Oct 6, 2013, 10:18:34 AM10/6/13
September 2013

This has been a great month! I've been as busy as never before,
first with trying (and failing) to finish all my various projects
before starting the new job and then getting into speed at the new
job. I do hope that the lateness of my transactions is not going to
be a standard fixture, but it has been very difficult to find the
time to finish them this month -- actually I am not sure that they
are finished, but I need to get them out today, or it will be at
least another week before I can finish them ...

All the usual disclaimers apply about newness, completeness and
relevance (or any other implication of responsibility) :-) but this
time the disclaimer about completeness should be stressed a bit more
-- this is what I have at this time, and I need to get it out today:
if you know of other stuff, then please share in answers.

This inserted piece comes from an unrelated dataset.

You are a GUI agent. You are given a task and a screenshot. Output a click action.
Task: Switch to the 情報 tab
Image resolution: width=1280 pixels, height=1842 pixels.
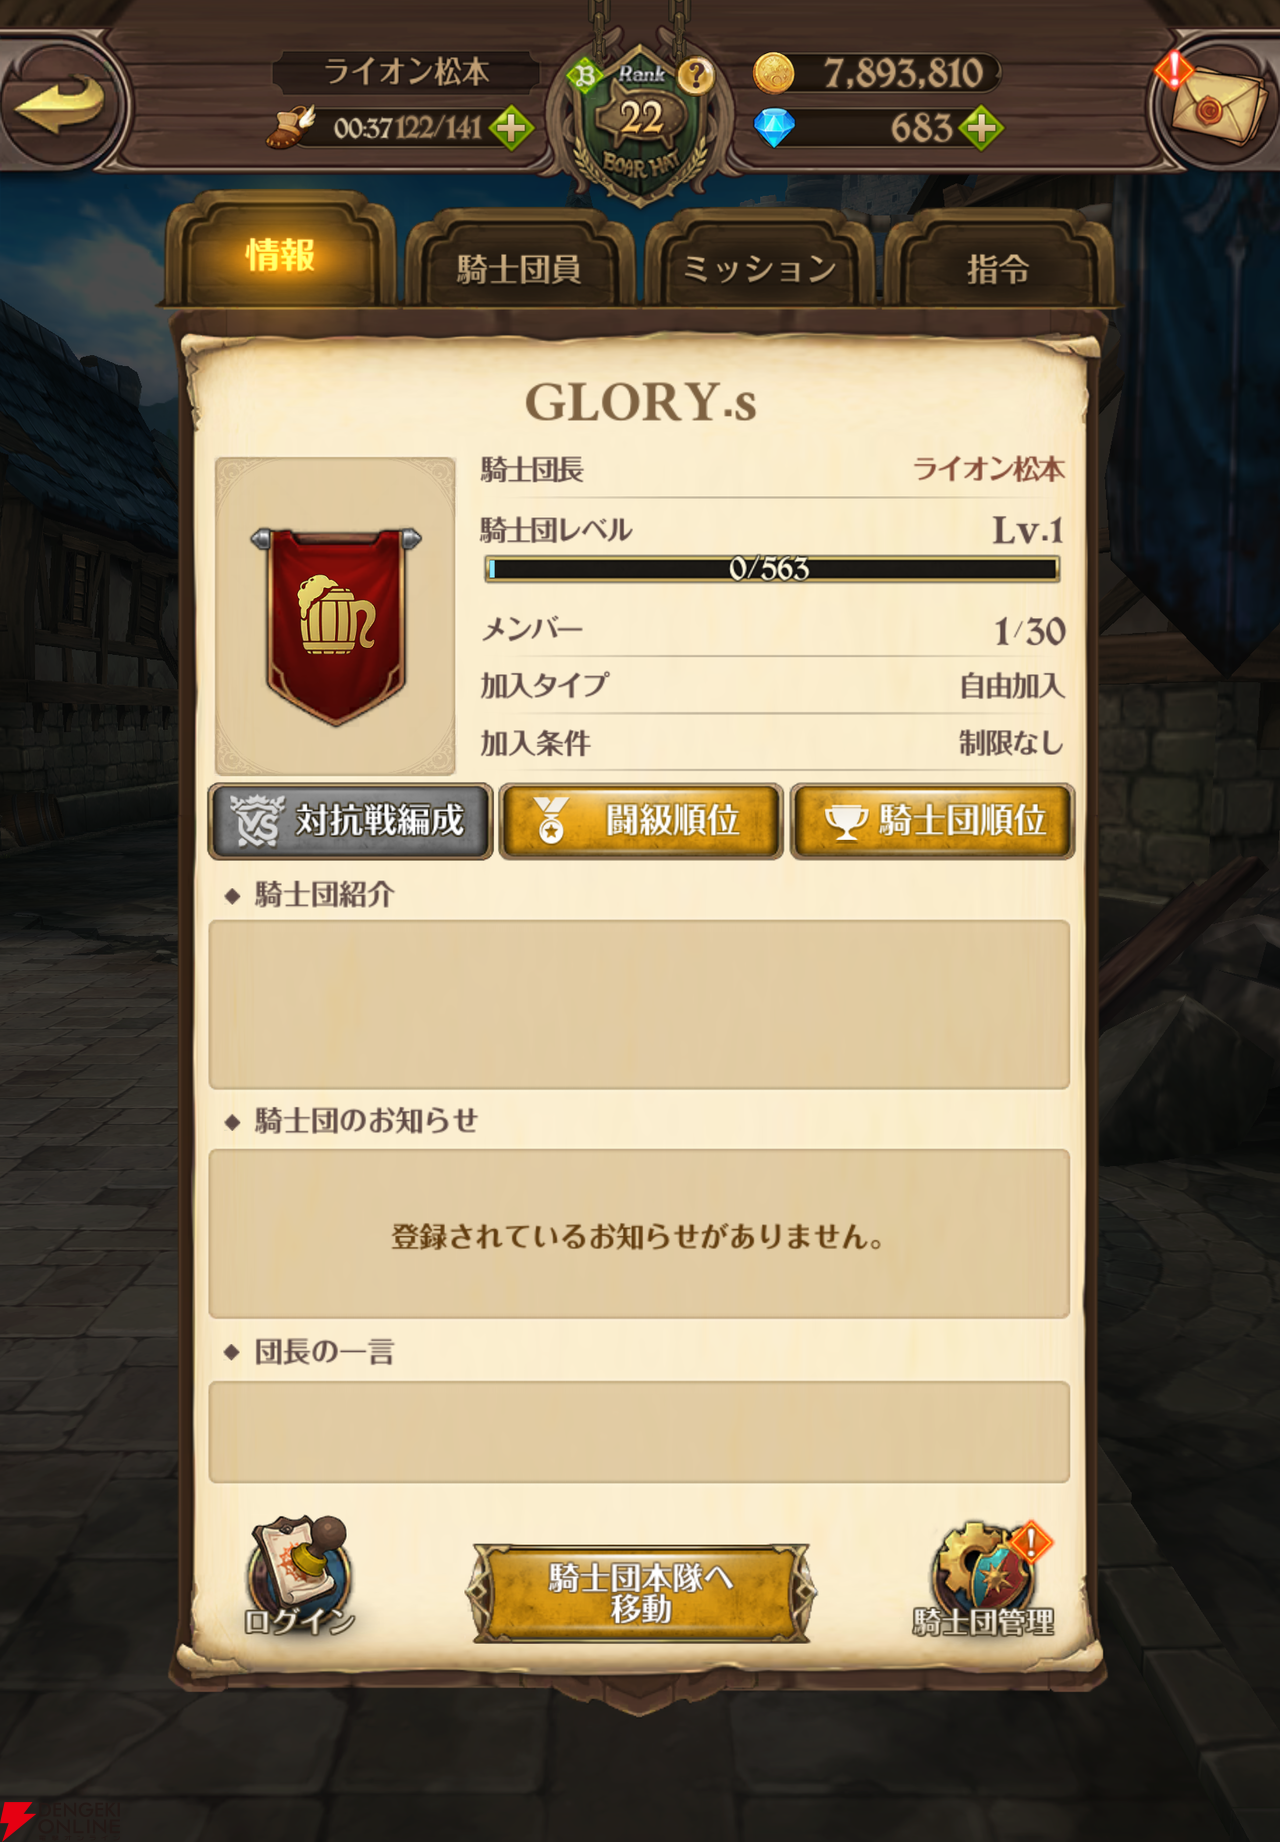coord(280,256)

These transactions are posted to the usenet newsgroups
rec.arts.books.tolkien,, and alt.books.inklings, and
the usenet version can be accessed at
These transactions are also posted on my blog, Parma-kenta (Enquiry
into the books): <> and on LotR
Fanatics Plaza in the books forum:
This month it has suited my purposes to sort the contents under the
following headlines:
1: News
2: Essays and Scholarship
3: Commentary
4: Reviews and Book News
5: Interviews
6: Tolkienian Artwork
7: Other Stuff
8: Web Sites
9: The Blog Roll
10: Sources

= = = = News = = = =

Hungarian Tolkien Society, Sunday, 1 September 2013, "TLV Goes
The Hungarian Tolkien Society, Magyar Tolkien Társaság, has, for the
past seven years, held an annual mail-based competition on Tolkien
topics, the TLV, Tolkien Levelezo Verseny. This year, they have
decided to add an international category open for contestants
between 15 and 35. So, if you have managed to sign up in time, it
will be an excellent opportunity to test your Tolkien mettle.
See also MB, Tuesday, 10 September 2013, "Tolkien Mailing
Competition goes international"

Zoe Hinchliffe, _Brisbane Times_, Monday, 2 September 2013, "Tolkien
fans invited to Middle Earth [sic]"
The Brisbane Tolkien Fellowship, with coordinator Fortinbras
Proudfoot, Esq. (a.k.a. Peter Kenny) is inviting Tolkien enthusiasts
and fans and other interested parties to an evening in Middle-earth
in favour of the Pyjama Foundation charity. Good luck with the

_The Telegraph_, Monday, 2 September 2013, "On the Tolkien trail"
A very nice picture gallery of Tolkien-related places including many
of the places where Tolkien lived (though it also includes some of
the more dubious "usual suspects" such as Perrot's Folly and the
Edgbaston Waterworks' Victorian chimney).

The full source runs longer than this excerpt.